Charles was one of the friendliest, most accommodating and “down-to-earth” of men. If anyone needed help Charles Summerford was there to help. He gave good, sound advice and left as a legacy fresh, clean and safe water for thousands of people everywhere he traveled. He helped in the development and expansion of towns and rural areas of this part of Arkansas. There is no progress without water.

Summerford was a man, as was Atticus in the Harper Lee’s novel, a man for whom that we should all, figuratively, rise and stand in our respect as he passes. Respect for the great things which he accomplished for us and for others. Imagine just what we could accomplish if everyone were as dedicated to the principles which Charles Summerford cherished, which he possessed and to which he adhered!

To paraphrase Churchill “never in the story of the progress of our community have so many owed so much to just one man.”

Thank you Charlie Summerford. I have heard it said so often, especially at funerals, “why didn’t I tell the lost one when I could?” I regret that I failed to tell Charlie of my respect and admiration for him and all of his efforts for us. Still, I do not think that great praise and accolades were what really mattered to or were important to Charles Summerford. He did not require the compliments of people to motivate his good character or his yearning for progress in our community’s growth. It came from his heart. Some people have it but most do not.

My deepest condolence and sympathy to Martha, his wife, and to his children, Tommy and Amy, for their loss. I missed his funeral because, in this time of covid and isolation, I did not know he has passed away. Yet I do not have an excuse for failing to tell Charlie, while he lived, how much that I appreciated his service to Clark County.

What a life he had! What accomplishments to be proud of!
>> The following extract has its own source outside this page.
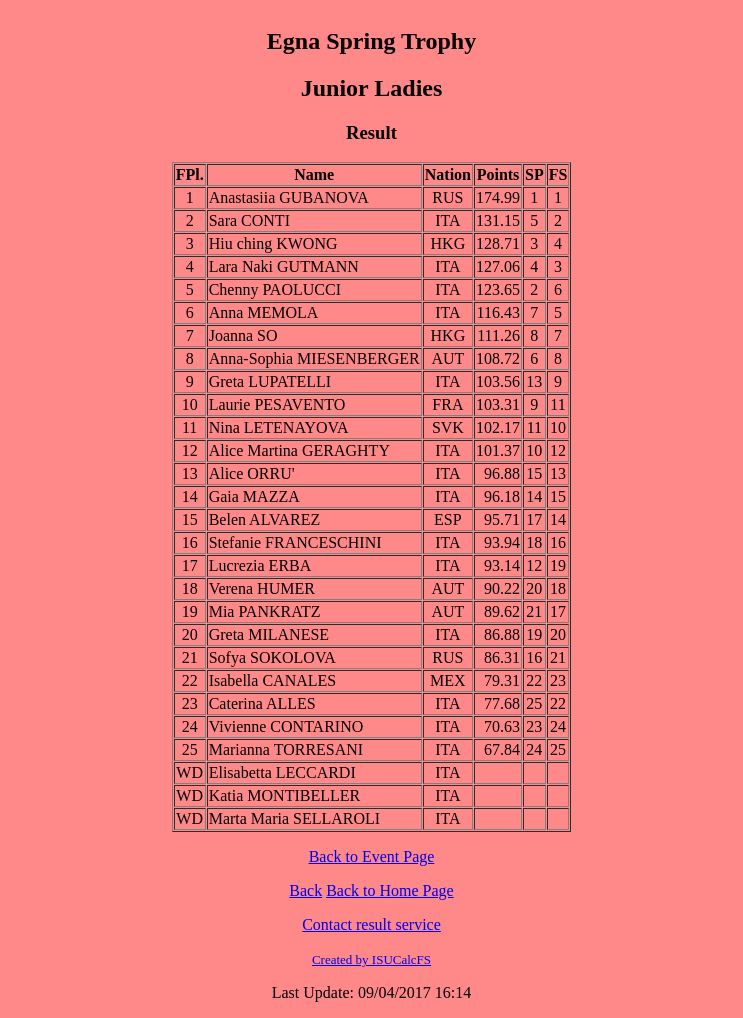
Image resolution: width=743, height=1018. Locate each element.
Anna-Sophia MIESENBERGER (314, 358)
Thank you, Charlie, for the plentiful, clean and safe water which I drink and use every day!

An appreciative customer of Country Water,

Henry Morgan

4 replies »

  1. Thank you for bringing to light a story a lot of people, me in particular, have never heard.

  2. Charles was truly a great man. When I was a newbie reporter, he was always willing to patiently explain all the background information I needed for stories. It’s a statement of his importance to this community that our paths crossed so often that I sometimes just dropped in at his office to say “hey.” I was really sorry to hear he died and my condolences go to the family. And thank-you, Henry, for the heartfelt story.

  3. Thank you for putting into words some of the contributions Mr. Summerford made to our community and beyond.
    When I think of a southern gentleman, I think of Charlie.